Member of the Ghana Parliament for Assin North Constituency
- In office 7 January 2013 – 6 January 2017

Personal details
- Born: 1 March 1972 (age 54)
- Party: National Democratic Congress
- Education: University of Education, Winneba

= Samuel Ambre =

Ghanaian politician

Samuel Ambre (born 1 March 1972) was a member of the Sixth Parliament of the Fourth Republic of Ghana representing the Assin North in the Central region of Ghana.

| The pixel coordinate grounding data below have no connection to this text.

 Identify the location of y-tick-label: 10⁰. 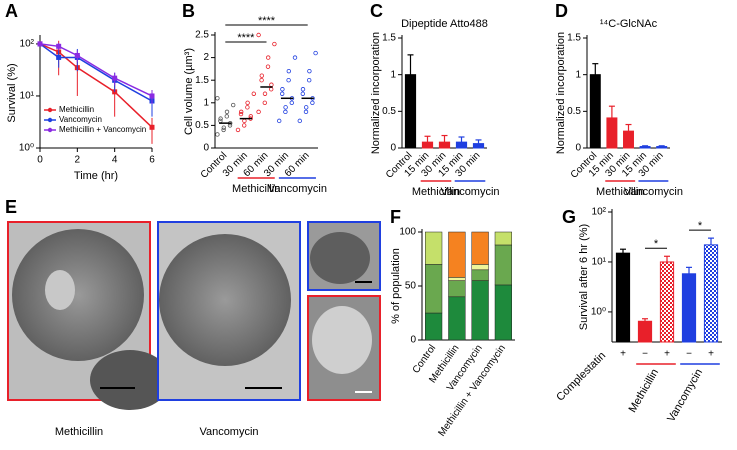
(26, 148).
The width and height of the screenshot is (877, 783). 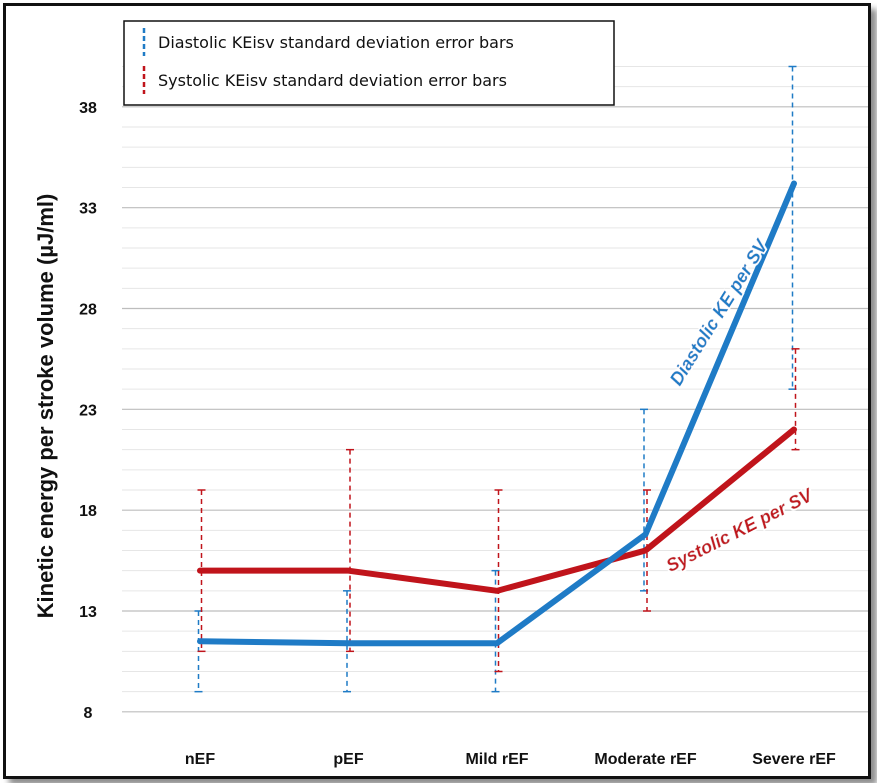 What do you see at coordinates (200, 760) in the screenshot?
I see `x-tick-label: nEF` at bounding box center [200, 760].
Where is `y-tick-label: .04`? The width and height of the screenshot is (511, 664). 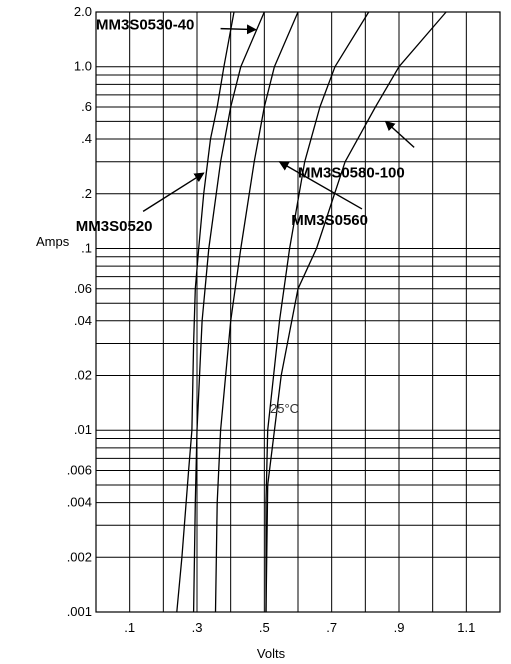 y-tick-label: .04 is located at coordinates (83, 320).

== Early life and education ==
Ambre was born on 1 March 1972 in Oppong Valley in the Western region of Ghana. He holds a bachelor's degree in education in Early Childhood Care and Development at University of Education, Winneba.

== Career ==
Ambre is an educationist. Prior to becoming a member of the Parliament of Ghana, he was a teacher at Twifo Praso Basic School in Twifo Praso.

== Politics ==
He is a member of the National Democratic Congress (NDC). In 2012, Ambre contested in the 2012 Ghanaian General Elections under the ticket of the NDC and won, giving him the chance to represent the Assin North constituency. He garnered 14,338 votes which represents 51.64% of the valid votes cast and hence defeated the other contestants including Ebenezer Appiah-Kubi, Akakpo John Gameley, Sanni Mahama and Daniel Gibson Gyetuan.

However, when he contested in the 2016 Ghanaian General elections, he lost to Abena Durowaa Mensah of the New Patriotic Party and hence could not get a second chance to represent his constituency.

== Personal life ==
He is married with three children. He is a Christian (Methodist).